The goal of this clinical trial is to test mindfulness practices in children with idiopathic chest pain, which is chest pain that does not have a known cause. The main question this study aims to answer is whether children who experience idiopathic chest pain are able to follow a mindfulness program. This study also aims to determine whether mindfulness affects the way children with idiopathic chest pain cope, and if it affects their stress levels, quality of life, frequency of chest pain episodes, and chest pain intensity.
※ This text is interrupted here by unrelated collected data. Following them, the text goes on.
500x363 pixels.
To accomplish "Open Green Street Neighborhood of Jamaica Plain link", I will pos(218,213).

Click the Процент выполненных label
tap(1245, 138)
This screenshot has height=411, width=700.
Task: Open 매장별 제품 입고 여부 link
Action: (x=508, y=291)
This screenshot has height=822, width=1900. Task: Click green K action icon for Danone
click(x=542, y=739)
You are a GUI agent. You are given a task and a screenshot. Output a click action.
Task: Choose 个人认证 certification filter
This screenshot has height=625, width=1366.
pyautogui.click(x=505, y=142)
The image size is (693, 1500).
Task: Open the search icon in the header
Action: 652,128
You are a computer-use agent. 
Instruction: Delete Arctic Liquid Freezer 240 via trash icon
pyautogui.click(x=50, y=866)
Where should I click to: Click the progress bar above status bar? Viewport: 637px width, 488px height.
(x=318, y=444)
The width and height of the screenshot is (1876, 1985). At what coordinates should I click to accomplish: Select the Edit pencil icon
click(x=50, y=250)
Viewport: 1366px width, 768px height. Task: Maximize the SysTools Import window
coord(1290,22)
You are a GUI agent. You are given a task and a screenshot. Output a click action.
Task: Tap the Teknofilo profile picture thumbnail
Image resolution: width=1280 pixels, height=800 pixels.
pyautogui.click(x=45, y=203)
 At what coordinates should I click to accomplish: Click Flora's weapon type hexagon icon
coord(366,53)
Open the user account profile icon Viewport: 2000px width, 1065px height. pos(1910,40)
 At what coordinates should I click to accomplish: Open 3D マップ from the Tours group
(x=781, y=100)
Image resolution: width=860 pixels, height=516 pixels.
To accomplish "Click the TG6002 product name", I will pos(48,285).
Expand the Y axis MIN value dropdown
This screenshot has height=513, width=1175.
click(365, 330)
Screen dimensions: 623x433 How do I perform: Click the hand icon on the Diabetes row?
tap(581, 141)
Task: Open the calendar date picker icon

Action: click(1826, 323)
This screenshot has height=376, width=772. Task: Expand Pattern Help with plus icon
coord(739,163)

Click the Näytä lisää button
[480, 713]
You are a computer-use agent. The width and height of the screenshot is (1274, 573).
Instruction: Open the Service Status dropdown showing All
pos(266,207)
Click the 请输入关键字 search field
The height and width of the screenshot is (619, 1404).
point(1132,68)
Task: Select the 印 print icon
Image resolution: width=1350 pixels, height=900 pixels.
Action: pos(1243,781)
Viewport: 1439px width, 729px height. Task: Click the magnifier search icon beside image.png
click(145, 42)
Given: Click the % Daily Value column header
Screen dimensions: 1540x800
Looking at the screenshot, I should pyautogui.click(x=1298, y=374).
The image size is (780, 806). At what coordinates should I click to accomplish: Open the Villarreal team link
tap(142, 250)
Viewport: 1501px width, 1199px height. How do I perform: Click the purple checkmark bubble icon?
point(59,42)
Participants will: - Complete a survey at the beginning of the study that asks questions about their sex, ethnicity, and history of chest pain and other chronic pains. - Complete a short survey every day for the entirety of the study that asks about the number, intensity, and duration of chest pain episodes experienced that day. - Complete 4 surveys, 2 weeks after they have been enrolled in the study: pain coping survey, perceived stress survey, quality of life survey, and mindfulness survey. - Be randomly placed into either the control group or the mindfulness-based intervention group, 2 weeks after they have been enrolled in the study. - Receive the standard of care for children with idiopathic chest pain, if they are placed into the control group. - Use the mobile app Headspace to complete daily mindfulness sessions for the remaining 30 days of the study (starting after the initial 2 week period), if they are placed in the mindfulness-based intervention group. - Complete 4 surveys at the end of the study: pain coping survey, perceived stress survey, quality of life survey, and mindfulness survey. - Complete a mindfulness program evaluation survey at the end of the study, only if they are in the mindfulness-based intervention group. Researchers will collect information from Headspace to see how well participants in the mindfulness-based intervention group are able to follow the mindfulness program. This will help guide future, larger studies that look at the effects of mindfulness-based interventions in children with idiopathic chest pain. Researchers will also compare survey results between the control group and the mindfulness-based intervention group to see if the mindfulness program affects the way children with idiopathic chest pain cope, as well as their stress levels, quality of life, frequency of chest pain episodes, and chest pain intensity.